Titer-dependent antagonism of cocaine following active immunization in rhesus monkeys.
Koetzner L, Deng S, Sumpter TL, Weisslitz M, Abner RT, Landry DW, Woods JH.
Department of Pharmacology, University of Michigan, Ann Arbor, Michigan 48109-0632, USA.
Immunization may be a useful pharmacokinetic antagonist therapy for cocaine users. Three rhesus monkeys were immunized with a cocaine:bovine serum albumin conjugate in alum and later with complete and incomplete Freund's adjuvants. Monkeys developed cocaine-binding antibodies (as measured by enzyme-linked immunosorbent assay) after immunization with alum; greater antibody titers developed after immunization with Freund's adjuvants.
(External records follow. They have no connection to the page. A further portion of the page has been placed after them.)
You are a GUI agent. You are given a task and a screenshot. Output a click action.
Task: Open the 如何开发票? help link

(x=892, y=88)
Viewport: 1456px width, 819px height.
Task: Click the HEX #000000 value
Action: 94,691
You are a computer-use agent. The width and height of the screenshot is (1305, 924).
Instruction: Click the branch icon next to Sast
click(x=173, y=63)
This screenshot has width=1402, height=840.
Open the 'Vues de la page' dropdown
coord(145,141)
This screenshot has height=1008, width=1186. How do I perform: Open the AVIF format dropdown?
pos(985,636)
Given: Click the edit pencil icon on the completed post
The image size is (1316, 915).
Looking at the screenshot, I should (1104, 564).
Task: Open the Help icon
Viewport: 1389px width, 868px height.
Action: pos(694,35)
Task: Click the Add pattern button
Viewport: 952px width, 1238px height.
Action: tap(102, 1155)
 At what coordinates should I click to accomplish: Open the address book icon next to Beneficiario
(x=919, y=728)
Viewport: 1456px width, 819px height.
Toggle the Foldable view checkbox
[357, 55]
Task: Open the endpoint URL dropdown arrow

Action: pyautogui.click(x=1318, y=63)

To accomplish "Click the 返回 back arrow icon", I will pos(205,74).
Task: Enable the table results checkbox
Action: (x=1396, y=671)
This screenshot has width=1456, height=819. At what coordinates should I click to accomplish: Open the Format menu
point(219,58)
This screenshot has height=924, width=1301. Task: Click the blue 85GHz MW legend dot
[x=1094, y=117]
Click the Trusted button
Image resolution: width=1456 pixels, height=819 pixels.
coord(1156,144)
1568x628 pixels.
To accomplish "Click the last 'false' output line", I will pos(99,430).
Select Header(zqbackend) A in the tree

The response rate-decreasing effect of cocaine diminished in proportion to antibody titer; there was no substantial change in the rate-decreasing effect of bupropion. Plasma cocaine concentrations increased in proportion to antibody titer. Immunizations were well tolerated and had no effect on response rates. These data suggest that the antibody response to a cocaine antigen can produce a specific pharmacokinetic shift in cocaine distribution sufficient to antagonize a behavioral effect of the drug, and can do so with minimal side effects.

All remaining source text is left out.